Identification of the DNA-protein cross-linking sites in DNA-TFAM cross-links. (a) Representative DNA-peptide cross-links found in this study. The cross-linked amino acid residues are in blue. (b) The proposed reaction scheme for the observed mass shift of 118, 198, 447, and 527. (c) The proposed fragmentation pattern for nucleotide derivatives observed in mass spectra in (d). (d), (e), (f), and (g) are MS/MS spectra of the nucleic acid-peptide cross-links shown in (a). In the MS/MS spectra, b ions are in green, and y ions are in red. The DNA fragments are in yellow, and the ions with fragmentations in the DNA component are in violet.

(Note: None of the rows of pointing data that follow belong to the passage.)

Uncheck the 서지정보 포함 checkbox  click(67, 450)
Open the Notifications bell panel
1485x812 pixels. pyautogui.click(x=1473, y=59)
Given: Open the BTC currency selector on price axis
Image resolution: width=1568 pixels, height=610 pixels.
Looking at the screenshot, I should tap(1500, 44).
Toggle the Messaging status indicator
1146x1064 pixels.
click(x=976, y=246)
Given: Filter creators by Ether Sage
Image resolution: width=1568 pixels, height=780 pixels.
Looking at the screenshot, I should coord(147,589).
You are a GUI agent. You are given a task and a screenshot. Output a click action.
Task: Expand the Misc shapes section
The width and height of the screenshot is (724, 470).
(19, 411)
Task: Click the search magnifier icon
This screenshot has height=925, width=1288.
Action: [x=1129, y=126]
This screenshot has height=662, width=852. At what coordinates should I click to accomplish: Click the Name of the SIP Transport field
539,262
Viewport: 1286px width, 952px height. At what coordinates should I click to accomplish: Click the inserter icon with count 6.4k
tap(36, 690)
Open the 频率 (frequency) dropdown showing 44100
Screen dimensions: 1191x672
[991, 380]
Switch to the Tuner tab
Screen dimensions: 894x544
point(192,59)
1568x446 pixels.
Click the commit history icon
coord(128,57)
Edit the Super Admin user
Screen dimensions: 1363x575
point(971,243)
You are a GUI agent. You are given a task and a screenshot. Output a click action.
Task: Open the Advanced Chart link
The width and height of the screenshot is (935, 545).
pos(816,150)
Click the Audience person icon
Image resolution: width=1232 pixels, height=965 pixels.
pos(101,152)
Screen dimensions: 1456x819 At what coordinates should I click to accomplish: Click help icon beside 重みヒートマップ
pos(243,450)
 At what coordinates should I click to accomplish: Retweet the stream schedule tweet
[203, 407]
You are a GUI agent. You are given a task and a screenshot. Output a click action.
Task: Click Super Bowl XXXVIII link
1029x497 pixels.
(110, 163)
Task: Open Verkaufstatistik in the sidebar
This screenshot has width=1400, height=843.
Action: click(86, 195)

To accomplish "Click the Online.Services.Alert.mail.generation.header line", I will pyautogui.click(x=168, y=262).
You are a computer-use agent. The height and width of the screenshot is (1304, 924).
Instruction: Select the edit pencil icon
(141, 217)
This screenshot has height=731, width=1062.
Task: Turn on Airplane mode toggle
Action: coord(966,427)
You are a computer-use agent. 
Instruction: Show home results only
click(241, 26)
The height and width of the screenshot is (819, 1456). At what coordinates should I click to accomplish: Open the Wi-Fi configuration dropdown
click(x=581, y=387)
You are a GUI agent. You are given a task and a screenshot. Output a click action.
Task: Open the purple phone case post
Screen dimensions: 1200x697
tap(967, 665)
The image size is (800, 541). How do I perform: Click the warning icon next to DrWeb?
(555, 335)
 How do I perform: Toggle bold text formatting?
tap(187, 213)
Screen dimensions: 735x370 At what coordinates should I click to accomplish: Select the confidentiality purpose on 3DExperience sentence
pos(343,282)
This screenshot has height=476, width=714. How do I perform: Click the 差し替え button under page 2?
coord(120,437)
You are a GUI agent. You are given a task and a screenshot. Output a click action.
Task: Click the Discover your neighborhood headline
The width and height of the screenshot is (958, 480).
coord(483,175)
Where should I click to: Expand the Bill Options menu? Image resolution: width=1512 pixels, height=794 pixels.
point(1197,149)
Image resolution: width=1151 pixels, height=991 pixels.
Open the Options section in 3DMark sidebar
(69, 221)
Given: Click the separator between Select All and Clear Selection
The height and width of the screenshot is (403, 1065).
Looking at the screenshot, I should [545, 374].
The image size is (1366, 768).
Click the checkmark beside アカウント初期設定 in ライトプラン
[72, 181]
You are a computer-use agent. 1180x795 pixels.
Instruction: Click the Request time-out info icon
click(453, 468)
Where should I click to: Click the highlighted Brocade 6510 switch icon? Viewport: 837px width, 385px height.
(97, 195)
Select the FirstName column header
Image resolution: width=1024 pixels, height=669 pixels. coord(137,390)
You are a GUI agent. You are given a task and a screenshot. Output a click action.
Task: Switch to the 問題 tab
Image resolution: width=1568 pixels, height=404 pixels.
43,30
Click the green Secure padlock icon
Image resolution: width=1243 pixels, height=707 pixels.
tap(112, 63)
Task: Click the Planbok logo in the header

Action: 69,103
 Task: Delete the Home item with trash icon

The predictable structures of the nucleic acid component facilitate database search and the assignment of the peptide sequence. The database search focuses on the tryptic peptides of TFAM cross-linked to the AP lesion in the nucleic acid moiety. Nearly all the nucleic acid-peptide cross-links have a mass accuracy within 3 ppm and MS/MS product ions matching to its theoretical ions (Table S3, Figures S5 and S6), ensuring unbiased DPC assignments.
Site and quantitative analysis of the cross-linking sites.
Our previous study demonstrated that K183, K186, and K190, three residues in the vicinity of the AP site (Figure 4a), play an important role in influencing the cross-linking rate in AP-DNA:TFAM complexes.13 The results here corroborate these earlier data and provide direct evidence for covalent cross-linking of K186 and K190 with AP-DNA under reductive amination. Semi-quantification based on the integrated peak areas of MS1 spectra reveal that K186 is the most abundant cross-linking site, consistent with the closest proximity of K186 to the AP site relative to the other two lysine residues in TFAM:DNA co-crystal structures (Figure 4a). 29,30
Figure 4.
High-resolution mapping of the cross-linking sites in TFAM-DNA complexes. (a) Identified cross-linking sites in TFAM-DNA complexes based on a co-crystal structure (PDB: 3TQ6). The cross-linked lysine residues are in red, and the AP lesion is illustrated in sticks and indicated by the black arrow. (b) Relative abundance of the cross-linking site identified in TFAM-DNA cross-links based on their integrated peak areas in LC-MS/MS analysis. (c) The abundance of cross-linked residues in four domains of TFAM. (HMG1 43-122 in blue, linker 122-152 in green, HMG2 152-222 in brown, and C-terminal tail 222-246 in pink). (d) Relative abundance of four types of observed mass adducts to the cross-linked peptides.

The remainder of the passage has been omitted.